ATI RN
ATI Pharmacology Quizlet
1. A healthcare professional is reviewing a new prescription for Ondansetron 4 mg PO PRN for nausea and vomiting for a client who has Hyperemesis Gravidarum. The healthcare professional should clarify which of the following parts of the prescription with the provider?
- A. Name
- B. Dosage
- C. Route
- D. Frequency
Correct answer: D
Rationale: The prescription lacks the frequency of medication administration, which is crucial for ensuring appropriate use. In this case, the frequency of when the medication can be taken needs to be clarified with the provider to provide safe and effective care for the client with Hyperemesis Gravidarum.
2. At a well-visit, a mother voices concern that her 30-month-old has a smaller vocabulary than other children in his daycare. The nurse should:
- A. Admit the child to the hospital
- B. Assess the child for other age-appropriate development
- C. Suggest that the child is hearing impaired
- D. Explain that the child has a significant developmental delay
Correct answer: B
Rationale: When a parent expresses concern about a child's development, it is essential to conduct a comprehensive assessment of all areas of development before jumping to conclusions. Choosing option B allows the nurse to evaluate the child for other age-appropriate developmental milestones to determine if there are any delays or concerns. Admitting the child to the hospital (option A) is not necessary at this point and may cause unnecessary stress. Suggesting hearing impairment (option C) without proper evaluation can lead to misdiagnosis.
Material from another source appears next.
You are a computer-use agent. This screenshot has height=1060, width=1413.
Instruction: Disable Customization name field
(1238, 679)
Explaining a significant developmental delay (option D) should only be done after a thorough assessment and diagnosis.
3. A middle adult client tells the nurse, 'I feel so useless now that my children do not need me anymore.' Which of the following responses should the nurse make?
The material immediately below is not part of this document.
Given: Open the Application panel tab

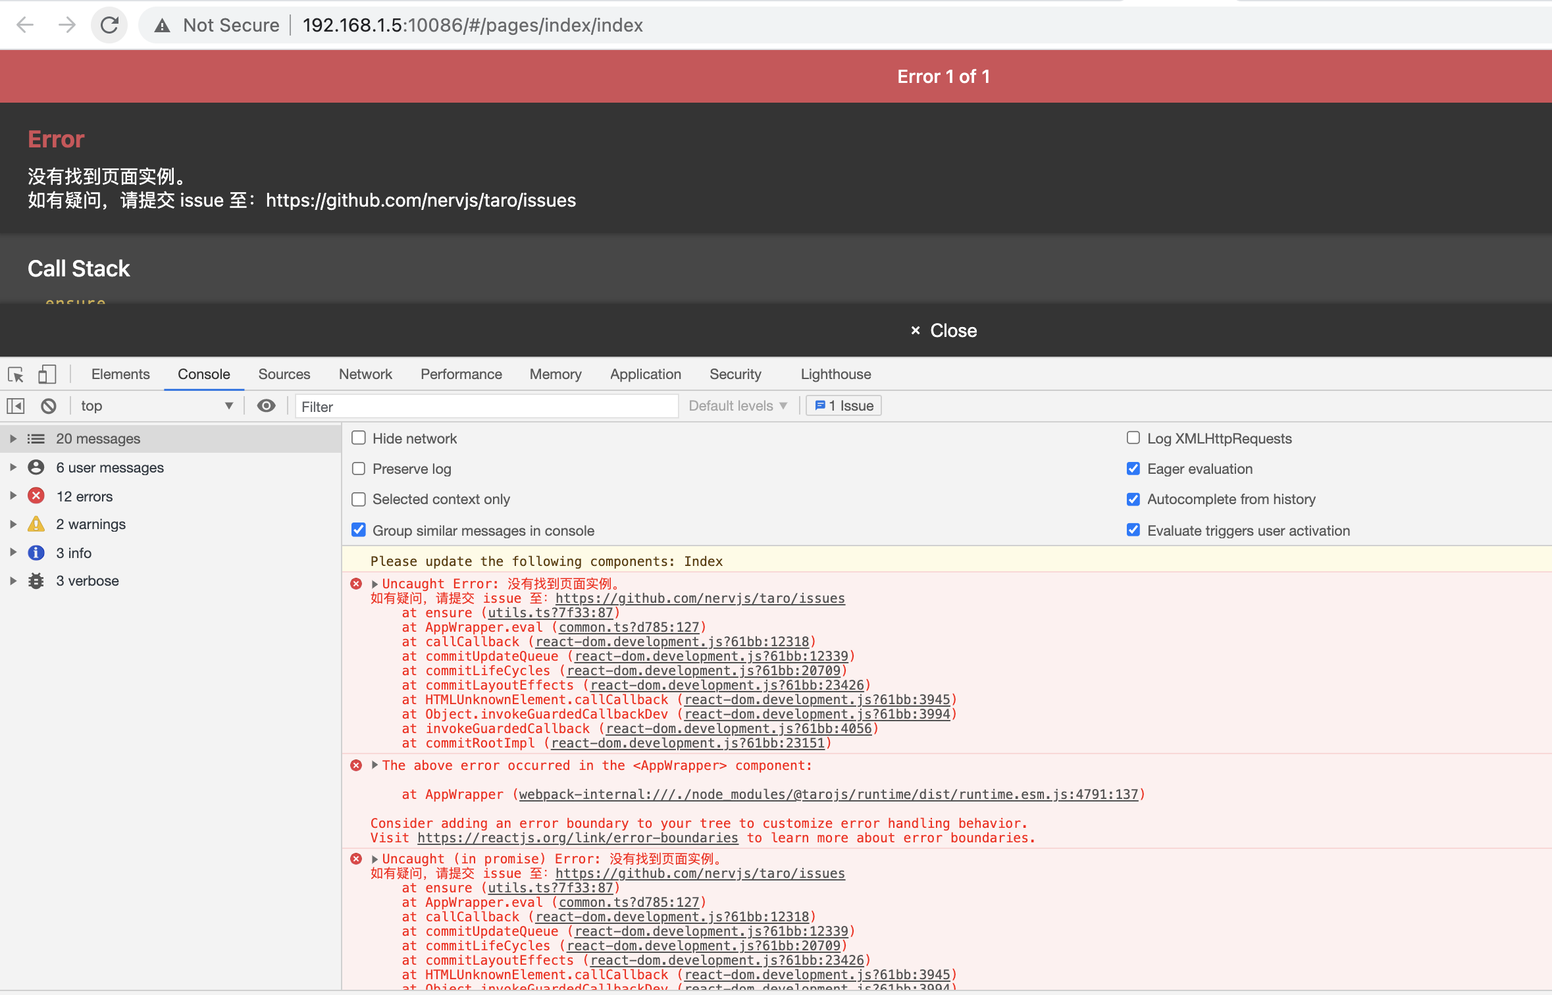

- A. Validate the client's feelings by saying, 'People in middle adulthood often find satisfaction in nurturing and guiding young people.'
- B. Encourage the client to explore the reasons behind feeling useless.
- C. Reassure the client by saying, 'You should be proud that your children are becoming independent.'
- D. Provide information by saying, 'Most people are happy when their children grow up and leave home.'
Correct answer: A
Rationale: The correct response is to validate the client's feelings by acknowledging that individuals in middle adulthood often derive satisfaction from nurturing and guiding young people. This response shows empathy and understanding towards the client's emotions. Choice B is incorrect because it may come across as dismissive of the client's feelings. Choice C is incorrect as it does not address the client's emotional state and could be perceived as minimizing their concerns. Choice D is incorrect as it generalizes feelings and may not be applicable to the client's specific situation.
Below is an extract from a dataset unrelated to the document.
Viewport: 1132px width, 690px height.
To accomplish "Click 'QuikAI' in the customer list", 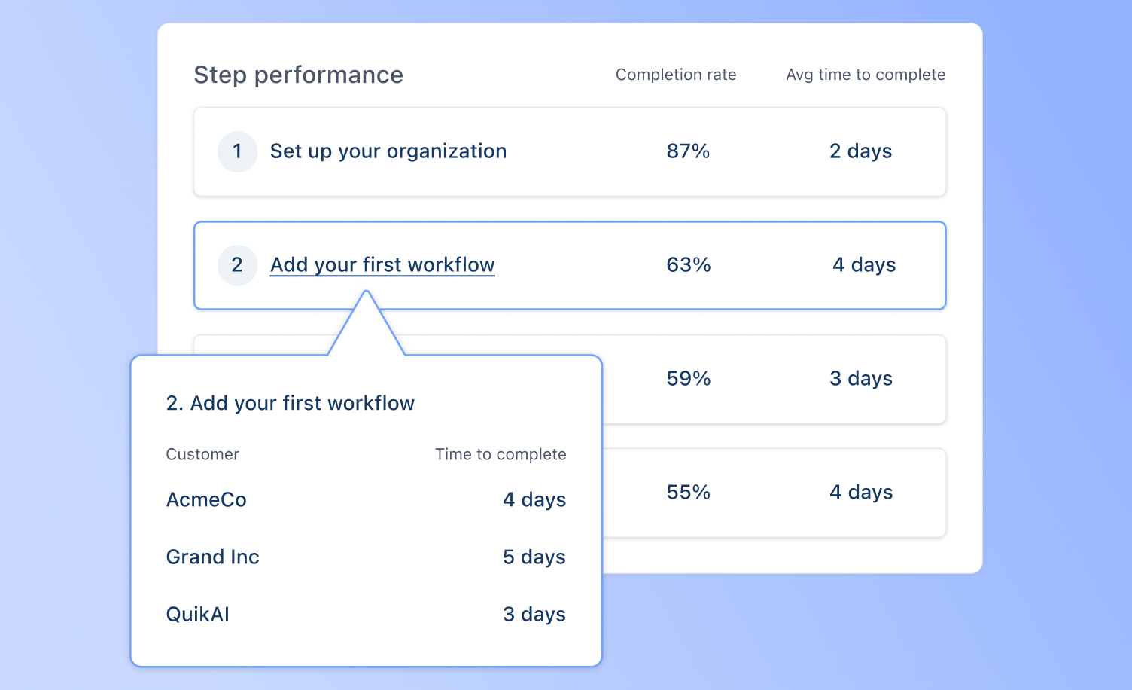I will (198, 614).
4. For a patient with a history of liver disease, which type of diet is most appropriate?
- A. High-protein
- B. High-carbohydrate
- C. Low-protein
- D. Low-fat
Correct answer: D
Rationale: For a patient with a history of liver disease, a low-fat diet is most appropriate. Liver disease can impair fat metabolism, leading to fat accumulation in the liver cells and worsening the condition. A low-fat diet helps reduce stress on the liver and manage symptoms associated with liver disease. High-protein diets may not be suitable for individuals with liver disease as they can increase the risk of hepatic encephalopathy. High-carbohydrate diets may lead to insulin resistance and fat accumulation in the liver. While protein restriction may be necessary in some cases, a balanced intake of high-quality protein is essential for maintaining muscle mass and overall health, making a low-protein diet not the most appropriate choice for all patients with liver disease.
5. A nurse is providing teaching to parents of a newborn about genetic screening. Which of the following statements should the nurse include in the teaching?
- A. You should keep your baby's identification band on at all times.
- B. It is safe to leave your baby unattended in the room.
- C. Identification bands should be applied immediately after birth.
- D. Avoid public announcements about your baby's birth.
Correct answer: D
Rationale: The correct answer is D because avoiding public announcements about the baby's birth is crucial to reduce the risk of newborn abduction. Public announcements can attract unwanted attention and potentially jeopardize the safety of the newborn. Choices A, B, and C are incorrect. Choice A is incorrect because the baby's identification band should be kept on at all times for security purposes. Choice B is incorrect because leaving the baby unattended in the room can pose risks. Choice C is incorrect because identification bands are usually applied immediately after birth, not after the first bath.